PROBLEM STATEMENT ▸
From the entries, copy out every line in which the word "resolution" is found.

DATA ▸
---+---
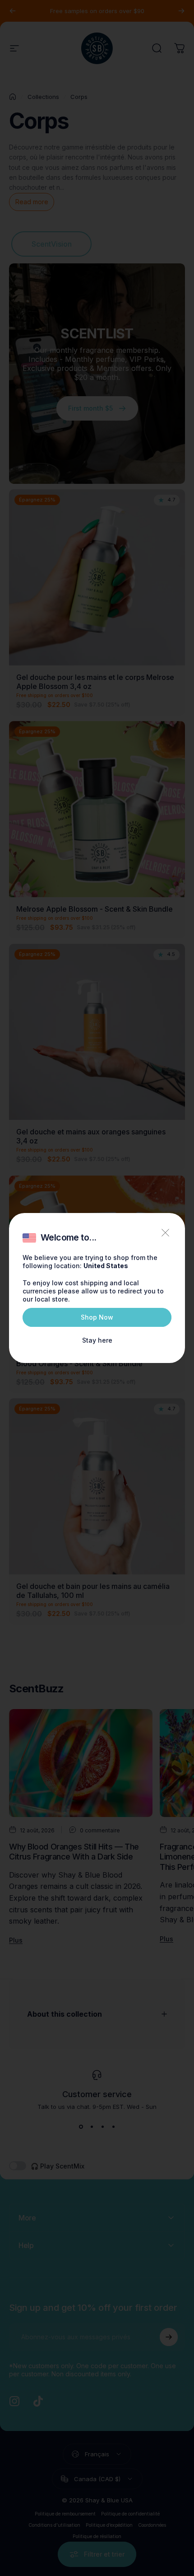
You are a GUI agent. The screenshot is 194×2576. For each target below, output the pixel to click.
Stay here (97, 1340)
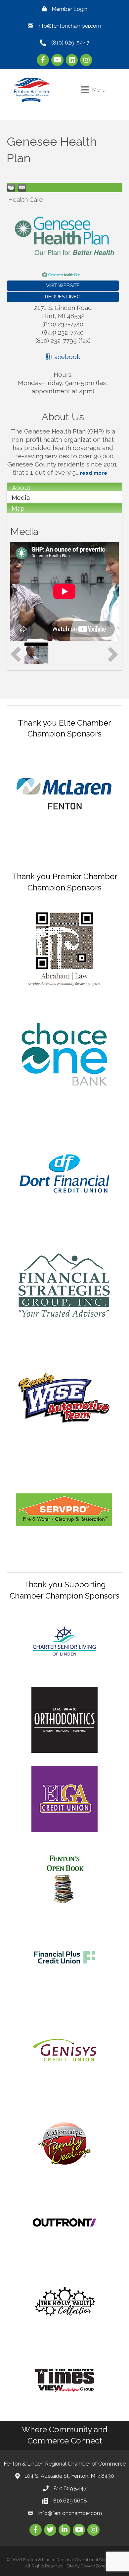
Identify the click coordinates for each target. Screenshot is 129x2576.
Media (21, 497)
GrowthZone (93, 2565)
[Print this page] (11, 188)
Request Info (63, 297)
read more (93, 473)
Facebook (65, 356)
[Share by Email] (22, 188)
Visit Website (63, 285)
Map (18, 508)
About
---+---
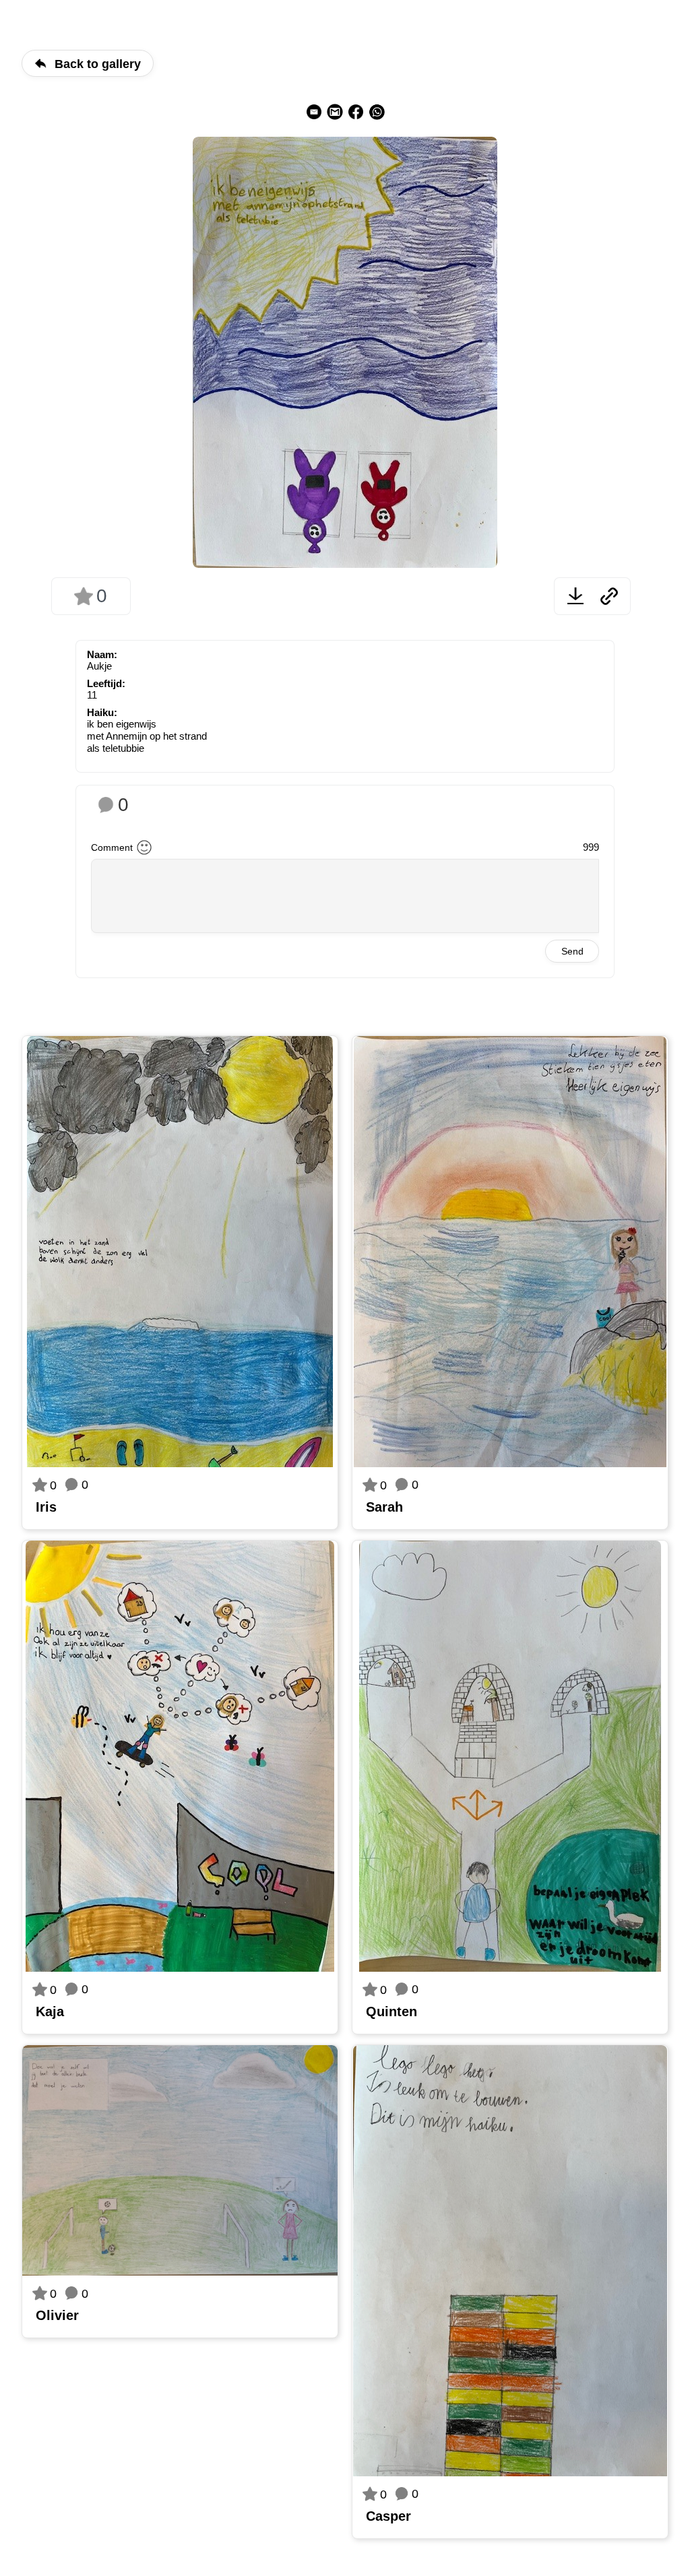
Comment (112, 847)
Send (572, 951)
---+---
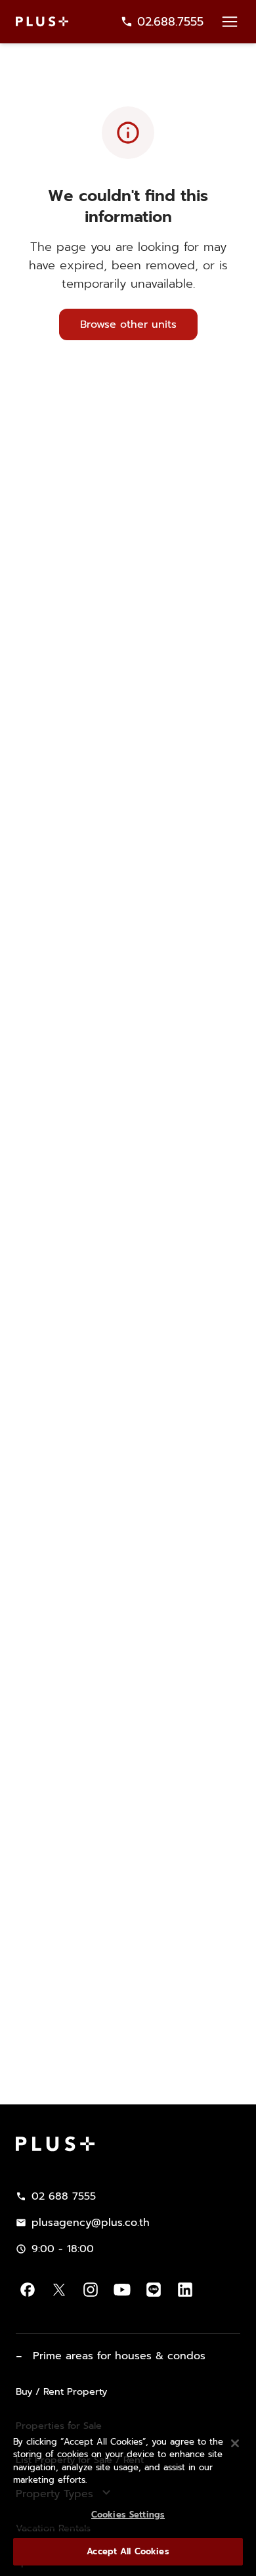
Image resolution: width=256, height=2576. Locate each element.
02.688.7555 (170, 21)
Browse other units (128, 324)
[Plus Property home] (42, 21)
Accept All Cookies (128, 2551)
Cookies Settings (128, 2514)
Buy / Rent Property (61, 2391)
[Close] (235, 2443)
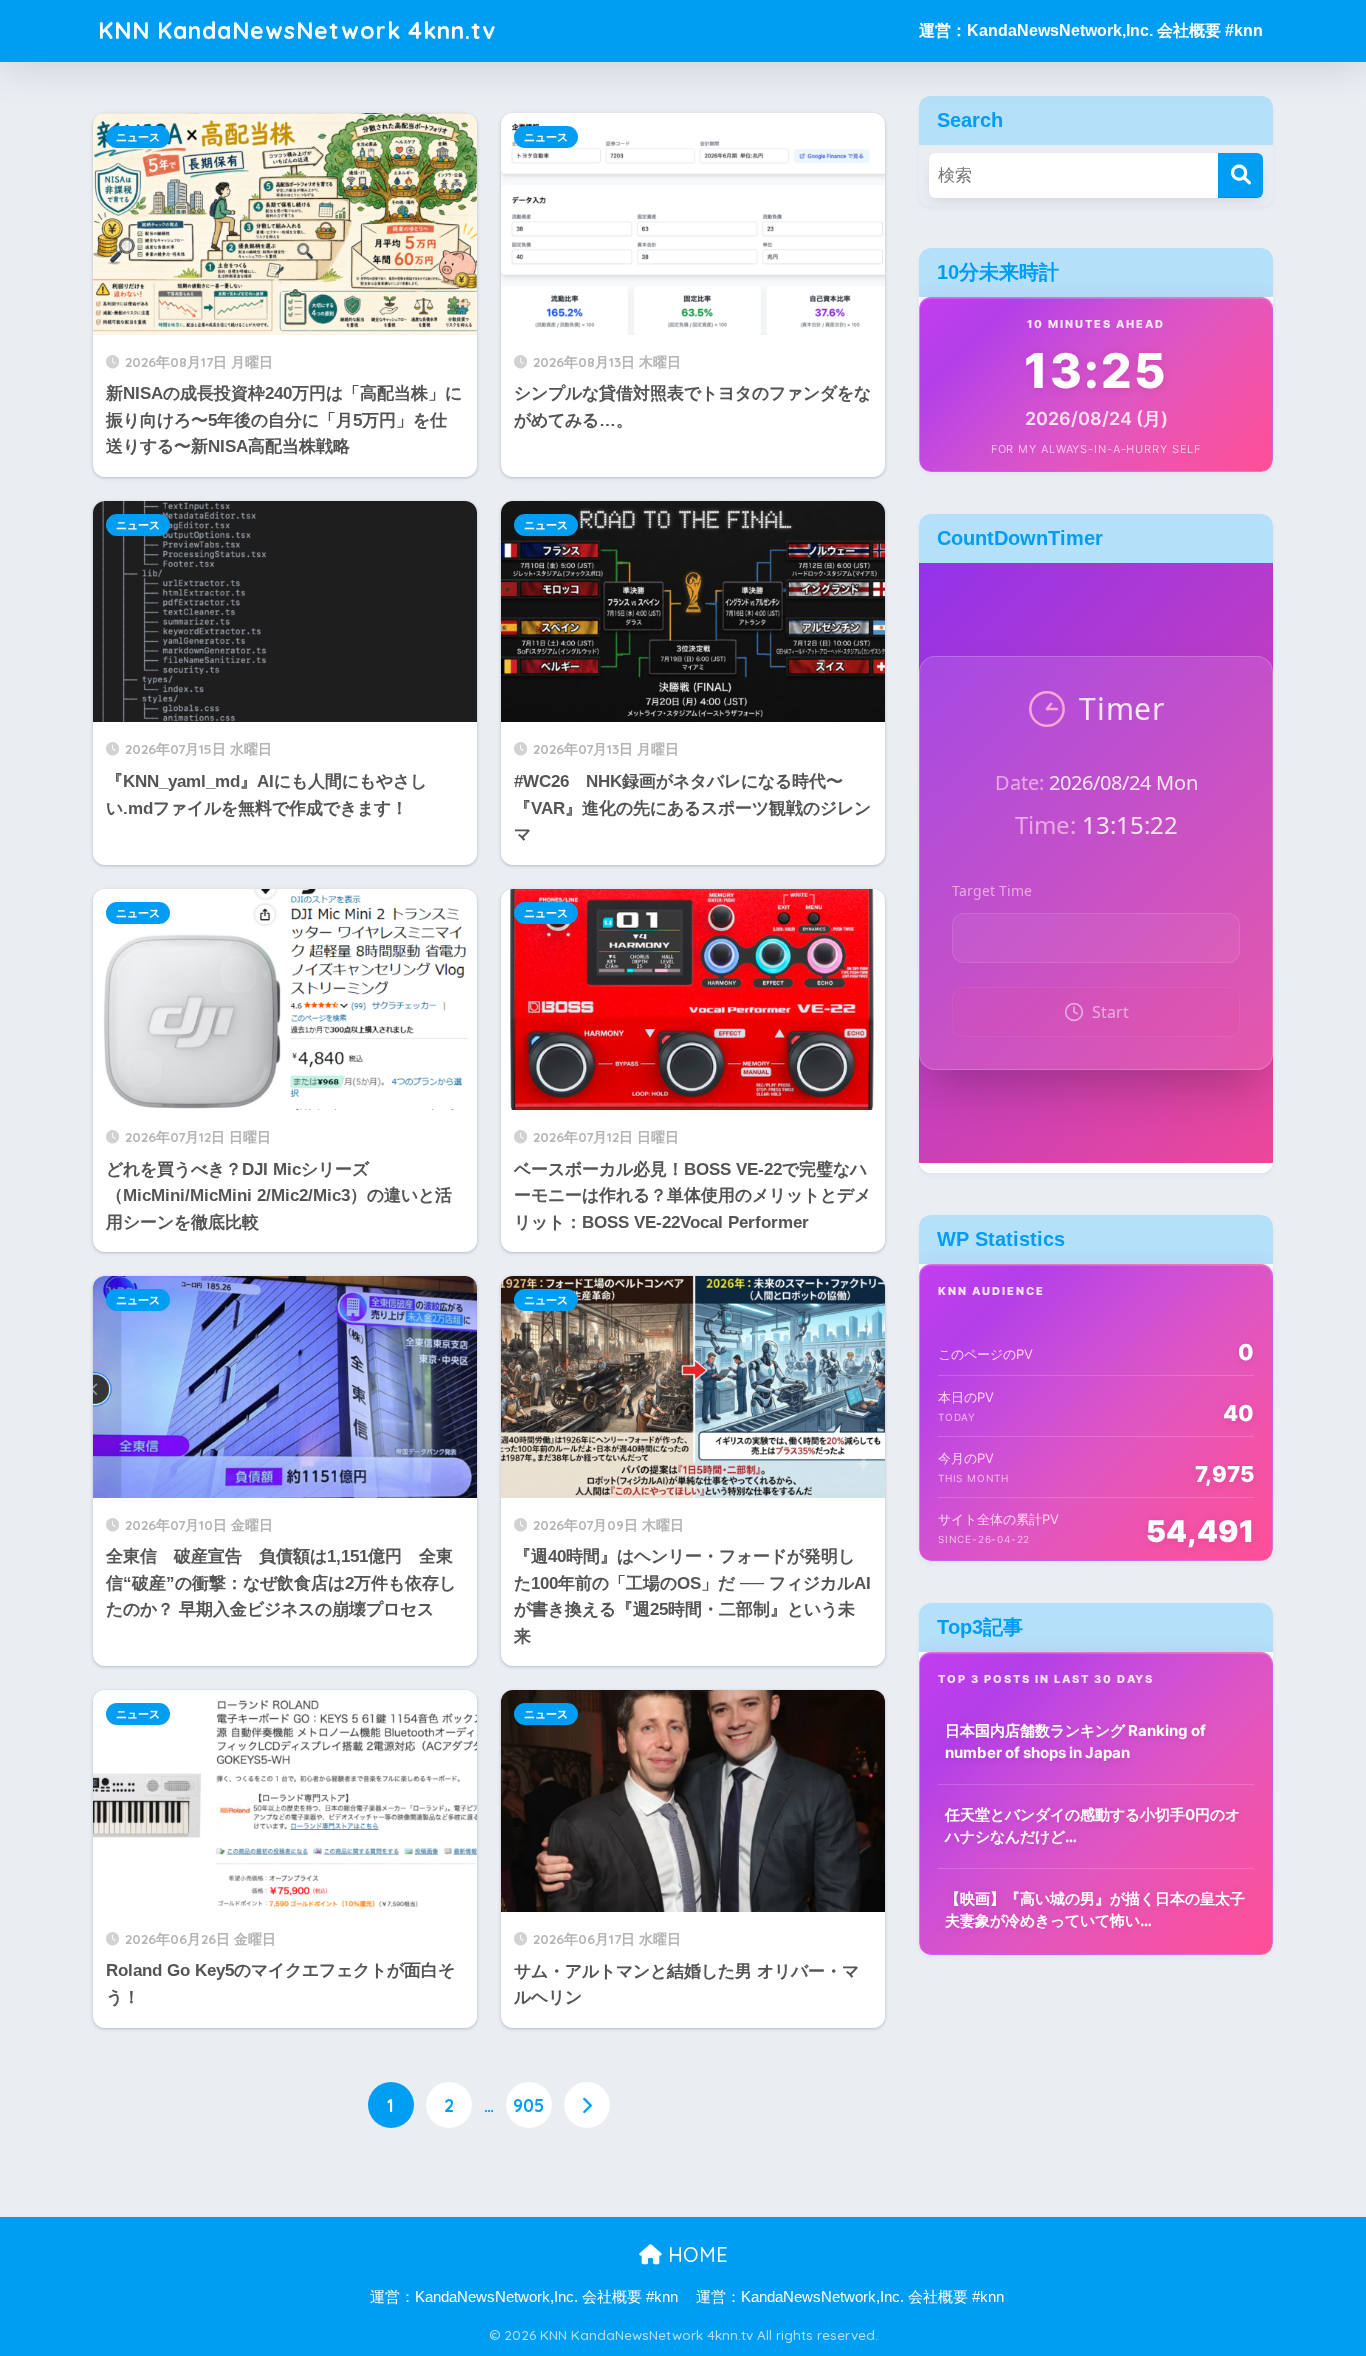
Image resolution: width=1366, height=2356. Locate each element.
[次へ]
---+---
RESPONSE TO THIS TASK ▸
Image resolution: width=256, height=2576. Locate each element.
Image resolution: width=1366, height=2356. Locate each element.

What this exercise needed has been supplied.